## START MATERIAL FOR THE TASK

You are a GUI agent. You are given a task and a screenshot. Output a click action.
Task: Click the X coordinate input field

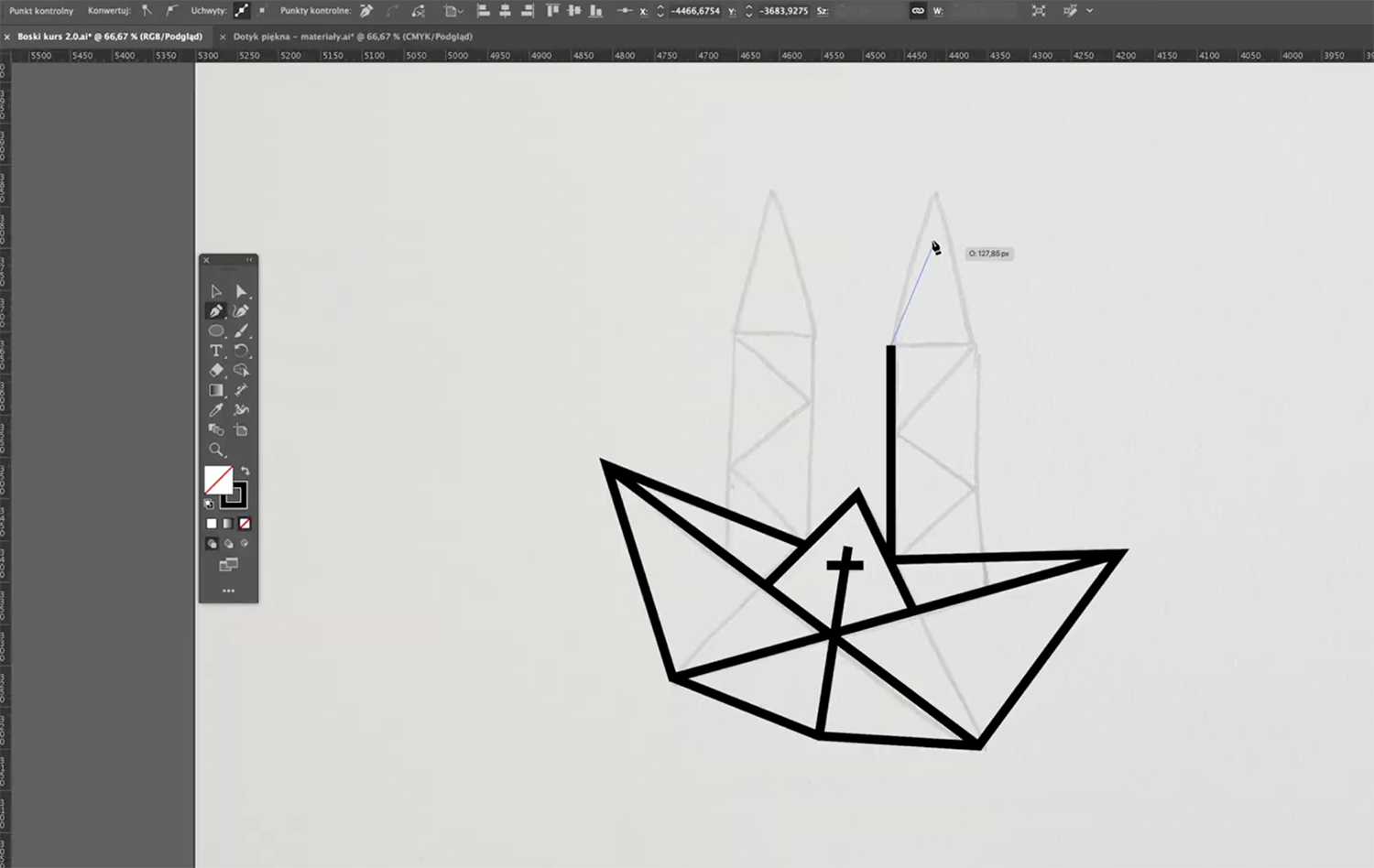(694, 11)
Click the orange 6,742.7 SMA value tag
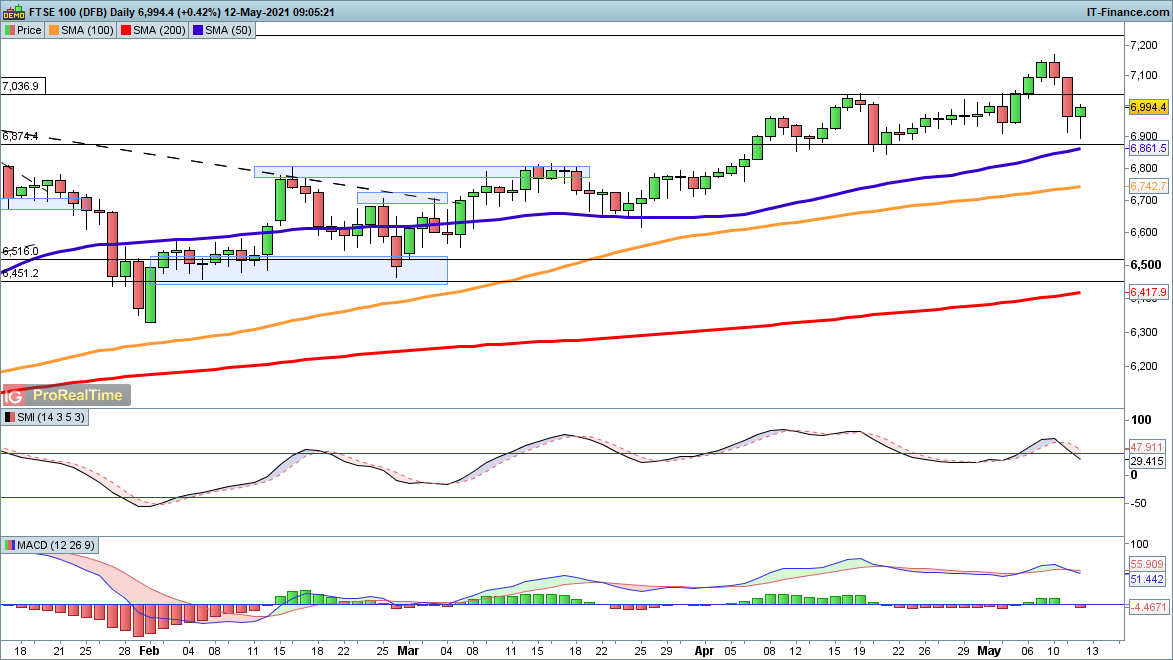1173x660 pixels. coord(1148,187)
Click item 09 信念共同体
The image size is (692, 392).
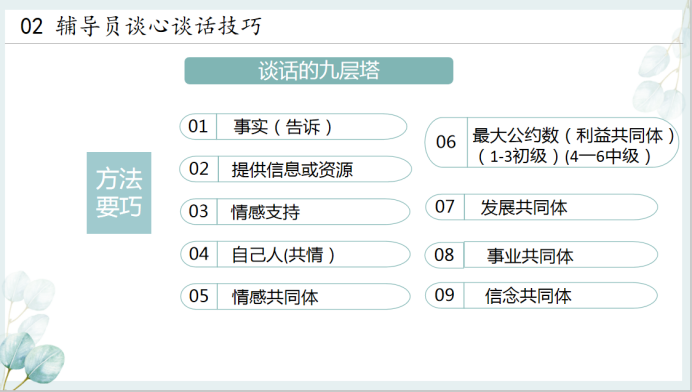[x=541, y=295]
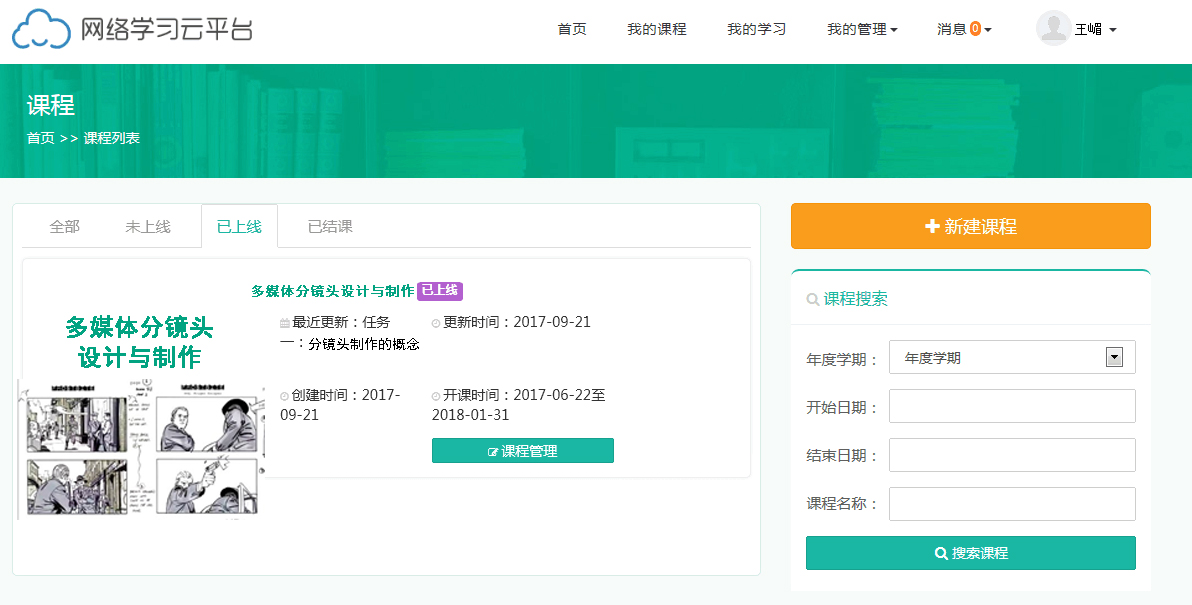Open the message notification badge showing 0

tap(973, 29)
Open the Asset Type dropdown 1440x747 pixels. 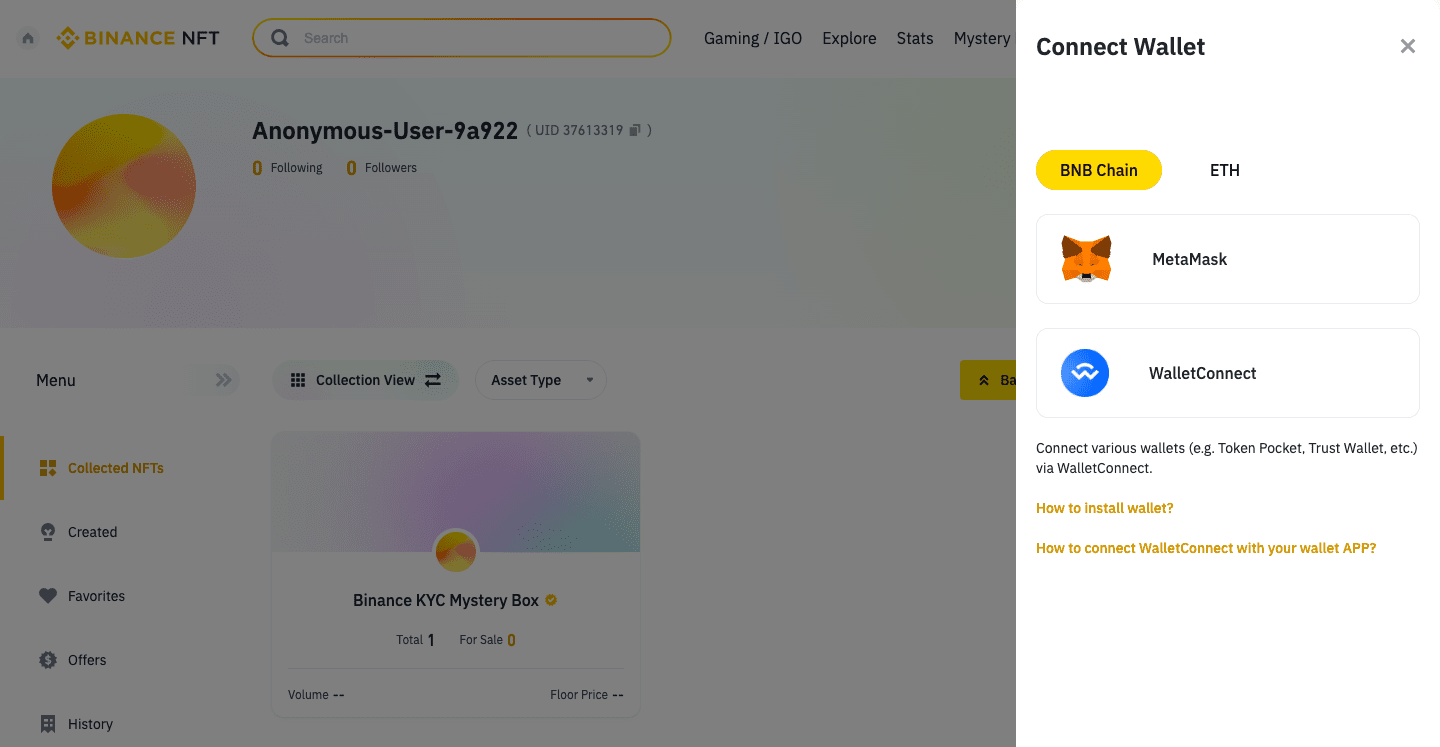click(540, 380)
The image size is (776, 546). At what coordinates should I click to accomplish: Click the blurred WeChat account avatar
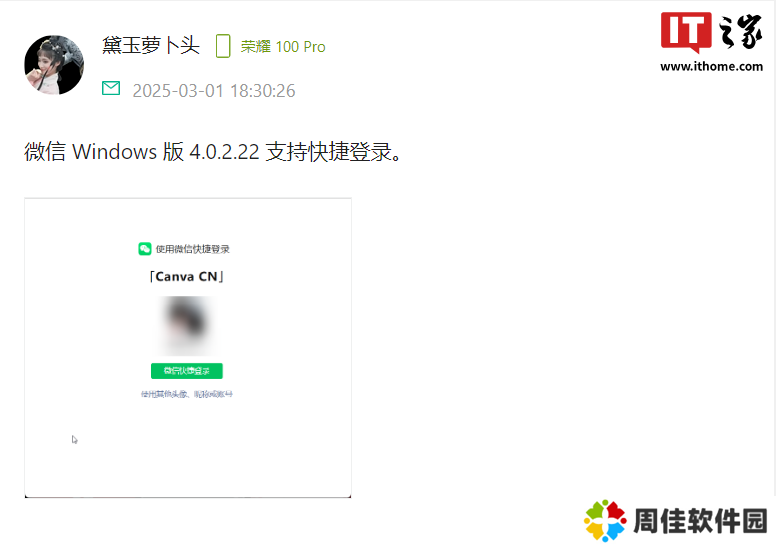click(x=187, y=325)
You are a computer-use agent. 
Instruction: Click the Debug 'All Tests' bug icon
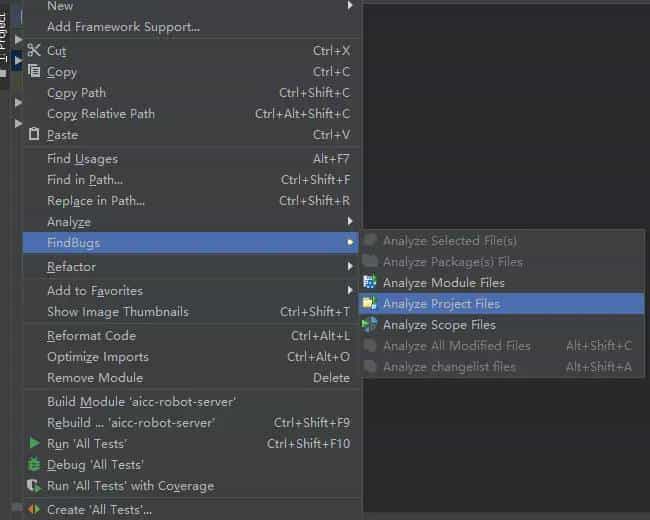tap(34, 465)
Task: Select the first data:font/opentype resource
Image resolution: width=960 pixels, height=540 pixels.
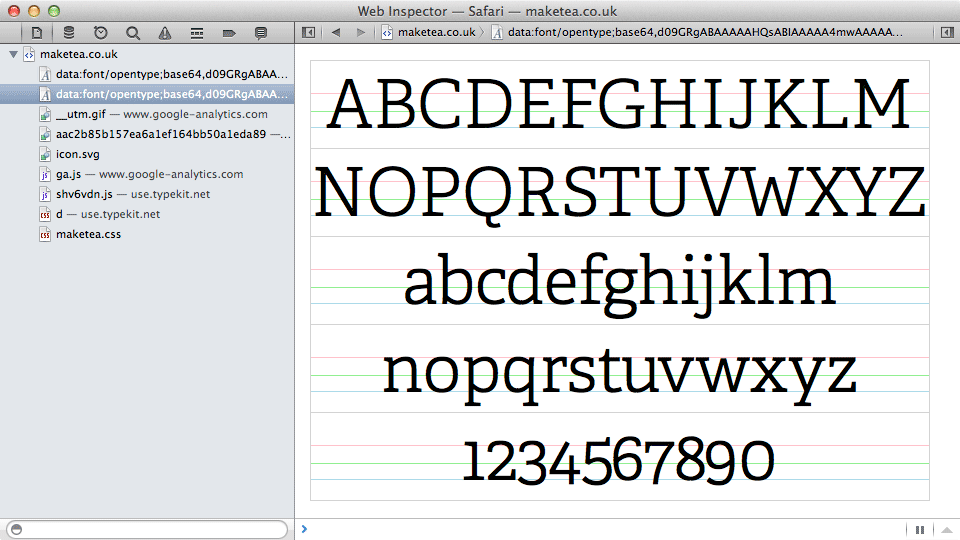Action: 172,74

## END MATERIAL FOR THE TASK

## TASK DIRECTIONS
Please rewrite the records starting with the line that contains "The image size is (776, 546)." and going on through the end of the records, with "Instruction" replaced by "Goal" and nothing else changed. Leave the pictures out of your answer.

## EXERCISE OUTPUT
The image size is (776, 546). At what coordinates should I click to accomplish: Click the blurred WeChat account avatar
click(x=187, y=325)
You are a computer-use agent. 
Goal: Click the Debug 'All Tests' bug icon
tap(34, 465)
Task: Select the first data:font/opentype resource
Image resolution: width=960 pixels, height=540 pixels.
Action: 172,74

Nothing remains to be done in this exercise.